この寒~い冬場にしっかり仕込めば、おいしいお味噌を楽しめますよ!

今回は、奥さんの実家におじゃまして
毎年つくっている味噌のレシピを教えてもらいました。

家族で仕込んだ味噌のお味は、それはもう格別です!
この冬、お店では買えない世界でひとつだけの味噌を仕込んで、
家族の思い出をまたひとつ重ねてください♪


手前味噌の材料と、奥さんの実家の秘伝レシピ


味噌の主原料となる大豆(1kg)は、以前取材させていただいたゾンネガルテンさんで購入しました。昔ながらのマス単位での販売方式♪ 北海道産の大豆です。

大豆は一晩水にさらして吸水させておきます。

あと必要なのは、米麹とお塩だけ。
大豆1kgに対して板麹を5パック(合計1kg)と塩430g使います。

奥さんの実家に伝わる秘伝のレシピ。
はじめていただいた時、あまりのおいしさにびっくりしました。
「西願味噌(西願は奥さんの実家の名字)」と勝手に名付け、毎年のできあがりを楽しみにしています。

圧力鍋で大豆をやわらかく煮ていきます

水にさらした大豆を圧力釜に空け、新しい水を張ります。

煮るのはおよそ8分ほど。圧力釜の大きさによりますが、1kgの大豆を3~4回に分けて炊きました。

麹をパラパラに、そしてお塩をまぜまぜします

板麹は袋から出して細かく割ってもいいのですが・・・

袋のまま、すりこぎでバンバン叩いてあげると大幅な時短になるそうです♪

いい感じのパラパラ麹になりました!

そこにお塩を400g加えます。
合計430gですが、30gは最後の工程で使うので取り分けておいてくださいね。

まぜまぜしたら、麹の下ごしらえが完了です!


煮あがったホカホカ大豆をつぶしていきますよ

昨日まで乾燥してカラカラだった大豆が、ピッカピカに煮あがりました!
ちょっと試食してみると、素朴な味わいのなかに甘みと旨みが広がります。

煮汁を加えながら豆をつぶしていくのですが・・・

ポテトサラダをつくるときのマッシャーを使うと、この工程も時短できます♪

しっかりつぶすと、お味噌っぽいビジュアルになってきました。


さきほどの麹を大豆に混ぜ込みます

大豆をしっかりつぶしたら、さきほどの麹をドバッと加えてあげます。

そしてまぜまぜ・・・

耳たぶくらいの硬さがちょうどいい塩梅だそうです。


いよいよ、味噌づくりのクライマックスへ

ちょうどいい硬さになったら丸くこねて、ホーローの容器に投げつけます!

コネコネ・・・ ドパンッ!!

味噌玉をしっかりぶつけてあげることで、空気を抜いているんですね。
空気の層があると、そこからカビが生えてしまうんですって。


最後に塩をふりふたをして、半年間寝かせます

ホーロー容器に味噌玉を入れたら表面をならして整えて・・・

取り分けておいた30gのお塩を表面に振ってあげます。

振り塩をすることで表面の塩分濃度が増し、カビが生えにくくなります。

まんべんなく塩をふったら、温度がさがるまで一晩ねかしておきます。

翌日、できるだけ空気に触れないように和紙で覆い、重しをして半年ほど冷暗所で発酵させます。

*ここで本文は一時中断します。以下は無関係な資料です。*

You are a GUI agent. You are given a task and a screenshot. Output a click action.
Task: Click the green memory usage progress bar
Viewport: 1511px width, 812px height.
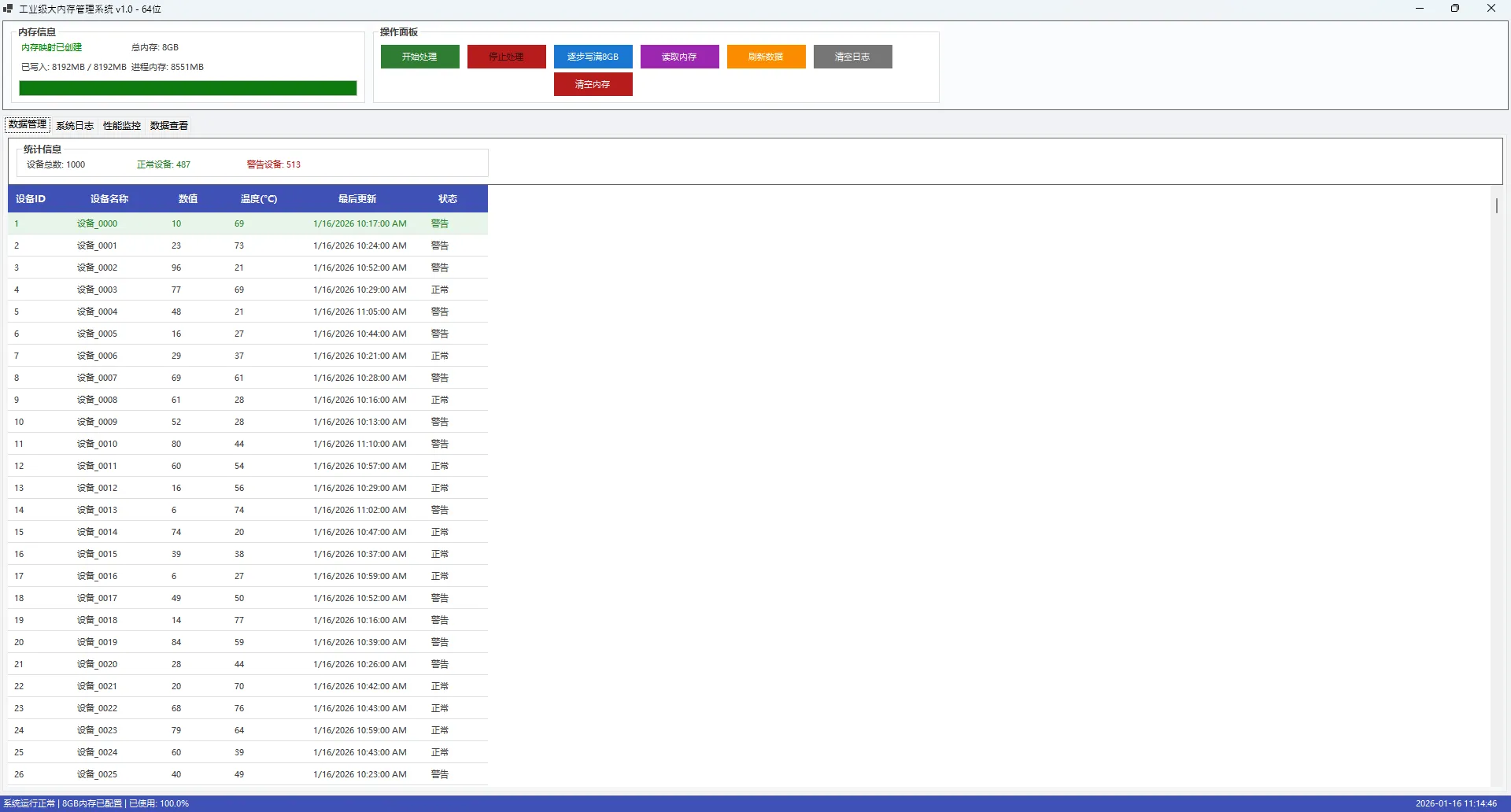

細かい工程も紹介しましたが、シンプルに言うと大豆を煮て、麹と塩をまぜるだけ。
大豆の品種や麹の種類、発酵期間などで味わいや色がけっこう変わるので、毎年のできあがりがとても楽しみ♪ 来年は大豆から育ててみたいと思っています。


昨年仕込んだ手前味噌をいただきます♪


と、その前に・・・
仕込みで残った大豆の茹で汁を活用してミネストローネをつくってみました。
滋味深い、やさしいお味。心に沁みわたるおいしいスープができました✨

そして翌朝。
昨年仕込んだ手前味噌で、味噌汁をこしらえます。

実家から送られてきた野趣あふれる長芋を具にしますね。

心に余裕がある日は、できるだけ鰹節から出汁をとるようにしています。

今回は、ふるさと納税で取り寄せたソフトタイプのさつま節を削ります。
お気に入りの削り器は、新潟三条にある「台屋」さんのもの。
ちょっといい道具を揃えていくと、料理にワクワクが増えますね。

ティーポットにお湯を注ぐだけで、失敗せずに出汁がとれますよ。
出がらしの鰹節は、フライパンで炒ってふりかけにしています。

昨年仕込んだお味噌たち。早めに蔵出しすると京風のあっさり味噌に。しっかり熟成させると色も濃くなり、味わいも強くなります。

なかには5年くらい熟成させるご家庭もあるようです。

長芋には、油揚げを合わせましょうか。

ネギをちらして、はい完成!

削りたての鰹出汁とじっくり醸した手前味噌。まずいわけがありません♪
ゆるやかな朝日と、ほっこりとした時間。
日本人に生まれてよかったと、しみじみ感じる瞬間がここにあります。